Task requirements: Drop every image and restate the entries below word for word.

☆ ☆ ☆ ☆ ☆

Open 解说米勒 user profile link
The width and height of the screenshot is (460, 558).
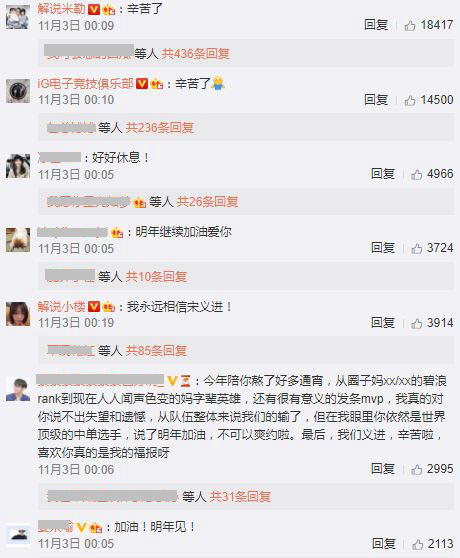[x=62, y=9]
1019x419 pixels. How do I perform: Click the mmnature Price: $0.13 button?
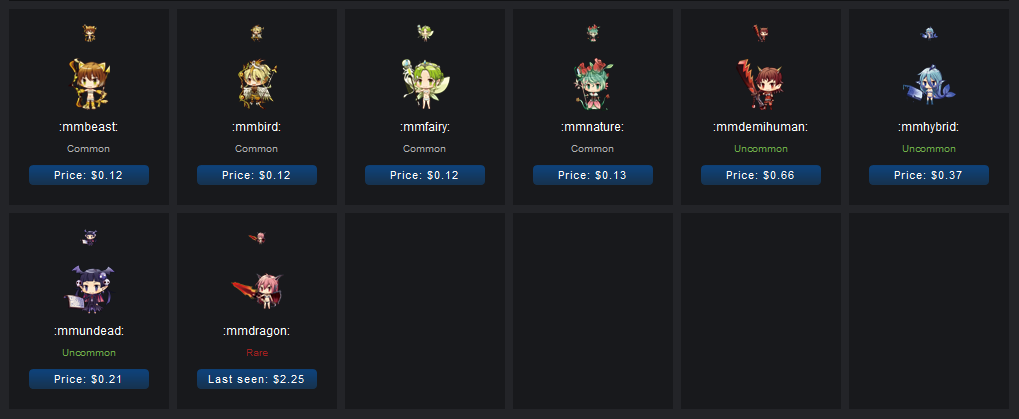593,175

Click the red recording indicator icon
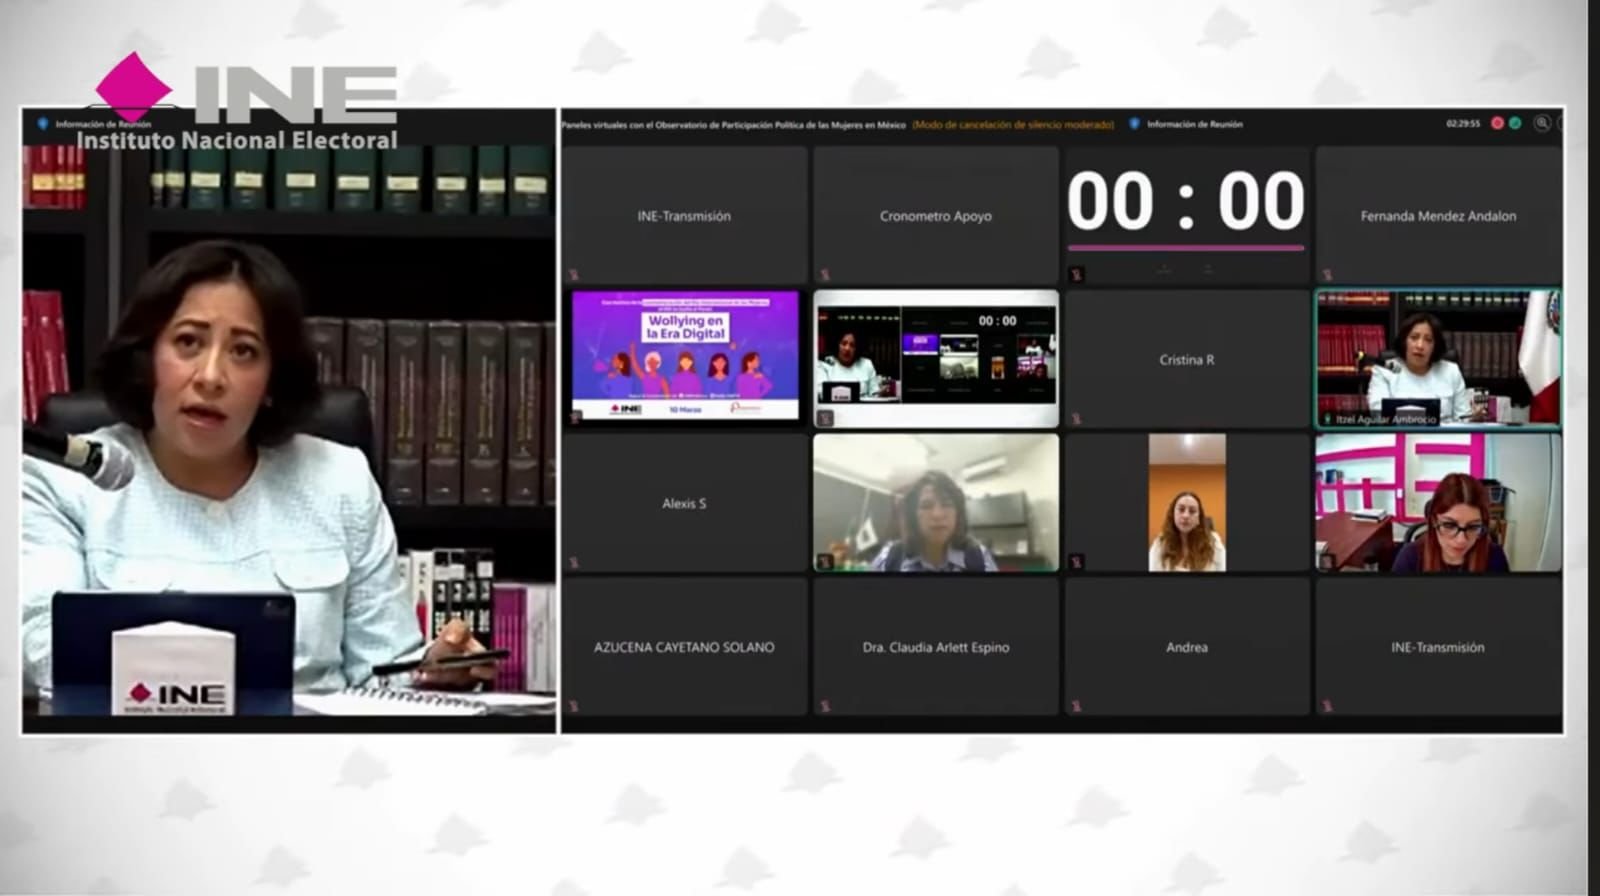point(1497,123)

☆ ☆ ☆ ☆ ☆

Expected output:
Open 解说米勒 user profile link
The width and height of the screenshot is (460, 558).
[x=62, y=9]
1019x419 pixels. How do I perform: Click the mmnature Price: $0.13 button?
593,175

Click the red recording indicator icon
point(1497,123)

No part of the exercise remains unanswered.